Introduction
Inherent features of disease and response to therapeutics are often clustered in individuals, families, and population groups. Yet, a broad approach to diagnosis and therapy has been adopted for the most history of medicine practice. Individual difference is widely existing in clinical practice. Personalized medicine is paid increasing attention after human genome sequencing[1], and linking genomic and clinical profiles of individual patients helps to understand their disease at a deeper level to develop more targeted therapies. Patients will get maximum benefit but minimum risk because of personalized medicine. The absorption, distribution, metabolism and excretion (ADME) process of drugs in human body is an important part which induces individual differences in medicine therapy[2]. The protein activity and abundance of drug-metabolizing enzymes and transporters are very important in ADME process.

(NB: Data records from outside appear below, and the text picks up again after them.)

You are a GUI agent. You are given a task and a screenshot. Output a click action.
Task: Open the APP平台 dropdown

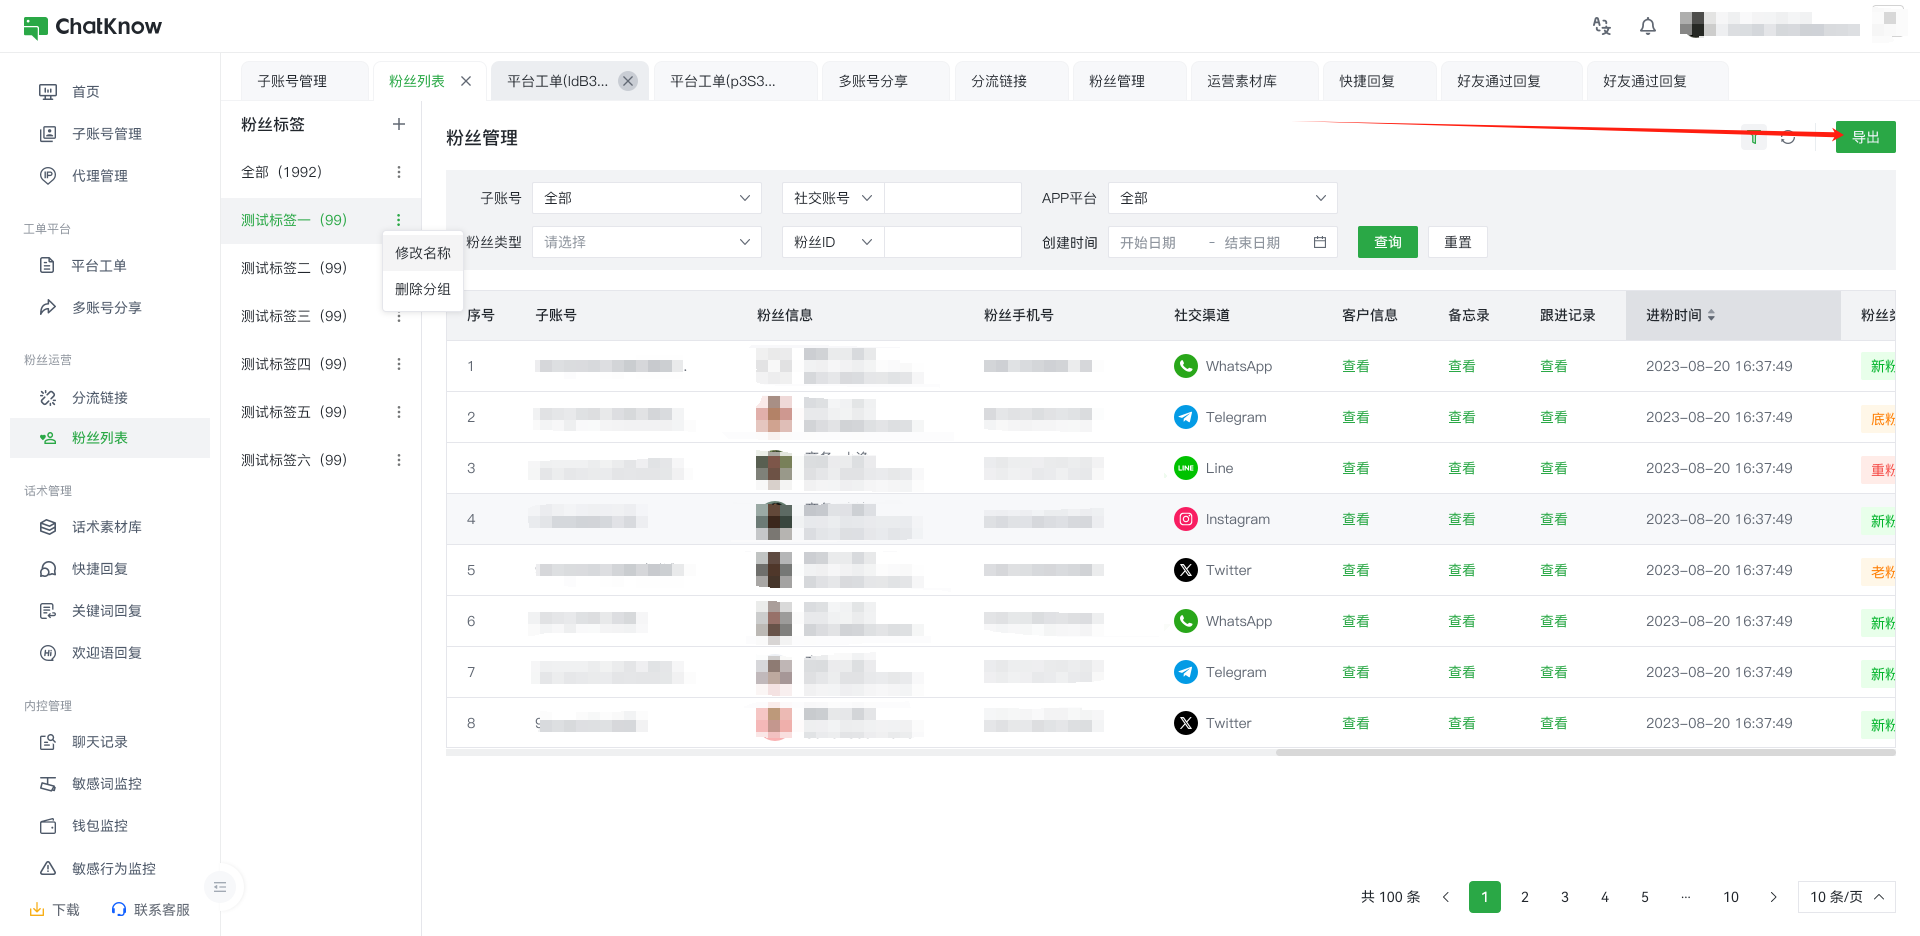point(1222,198)
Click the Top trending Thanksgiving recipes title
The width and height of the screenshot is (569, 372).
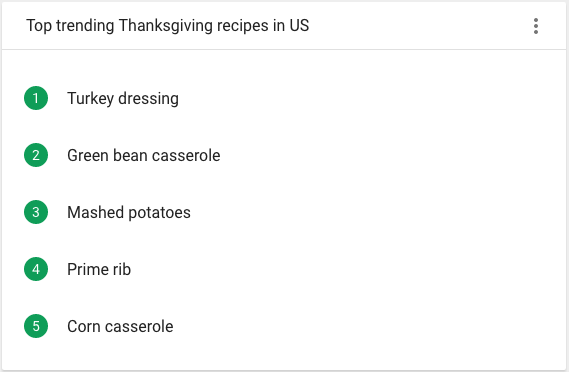coord(168,26)
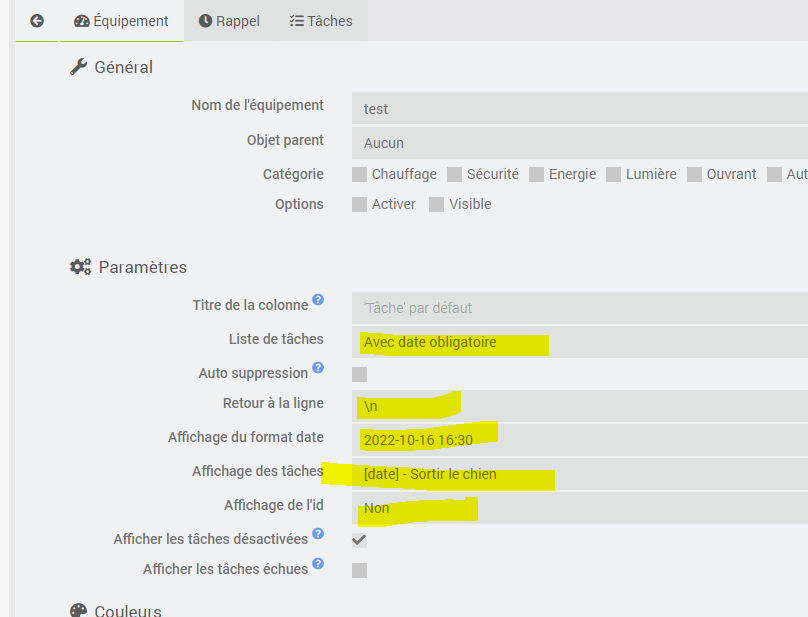Open the Objet parent dropdown

(x=580, y=143)
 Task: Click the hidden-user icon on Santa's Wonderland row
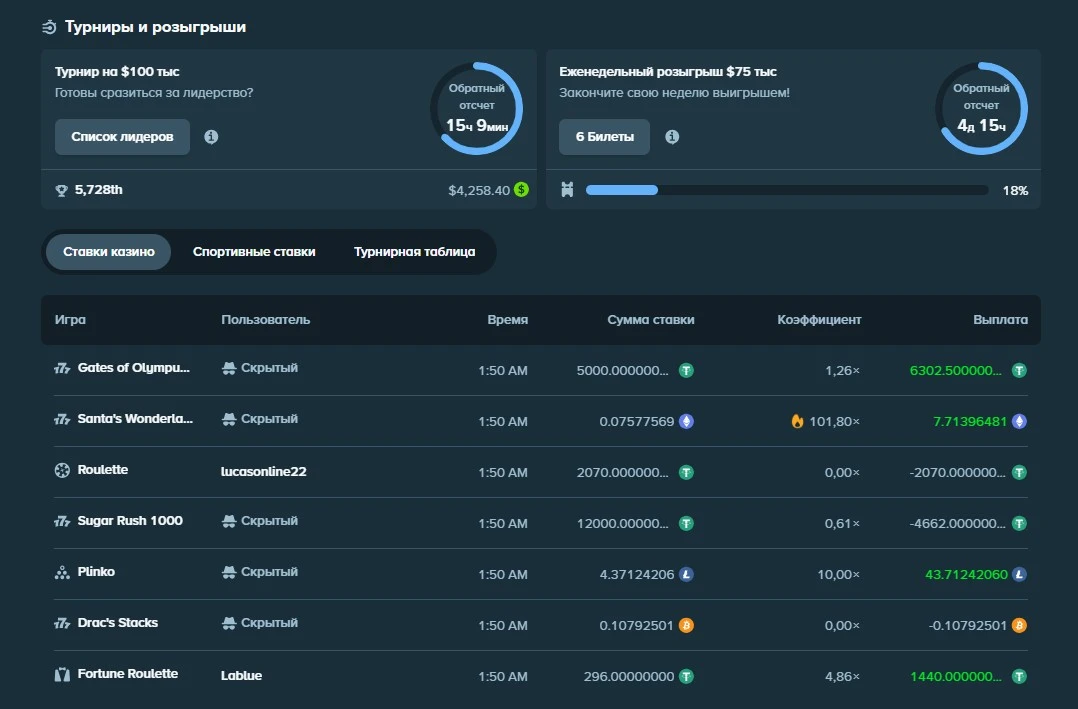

Most of the personalized medicine relevant studies focus on the genetic polymorphism of ADME genes using pharmacogenetics. SLCO1B1 gene mutation (c.521T > C, p.Val174Ala) decreases the transportation of active simvastatin from portal circulation into the liver, leading to increased plasma concentration of simvastatin acid and an enhanced risk of myopathy adverse reaction[3]. A website was established to query drug pharmacokinetic data and to predict targeted ADME relevant protein, which integrates, genetic, proteomic, phenotypic and molecule interaction data[4]. However, the protein activity and abundance not only depend on the structure change caused by the change of DNA sequence, but also be regulated by the mRNA expression. Many studies explored the relationship between the expression of ADME genes and drug reaction difference from the perspective of epigenetics, especially DNA methylation[5]. Resistance to chemotherapeutics is associated with promoter hypermethylation of ABCG2[6]. Xu Hao et al. summarized the correlation between ADME gene expression and DNA methylation exact locations and explained individual differences in clinical treatment[7]. In addition, source of differences in DNA methylation levels of ADME genes between individuals is not clear. A large number of studies showed that non-genetic factors such as age, gender, race, diet, pathophysiological status, and combined drugs may affect drug efficacy and safety by regulating the PK process. Some non-genetic factors may affect the DNA methylation of genes. Dioxins and dietary factors affecting metabolic gene methylation have attracted much attention and been published[8, 9]. The cause of retinopathy in patients with hypercholesterolemia may be caused by hypermethylation of ABCA1[10]. Epigenetic can be a bridge connecting affecting factors and personalized medicine[11, 12]. This systematic review summarizes individual factors and their effects on methylation characteristics of gene related to drug metabolism, and aims to screen out the influential individual factors, to find possible signaling pathways or targets for individualized factors and to provide new insights into the causes of individualized differences in clinical treatment.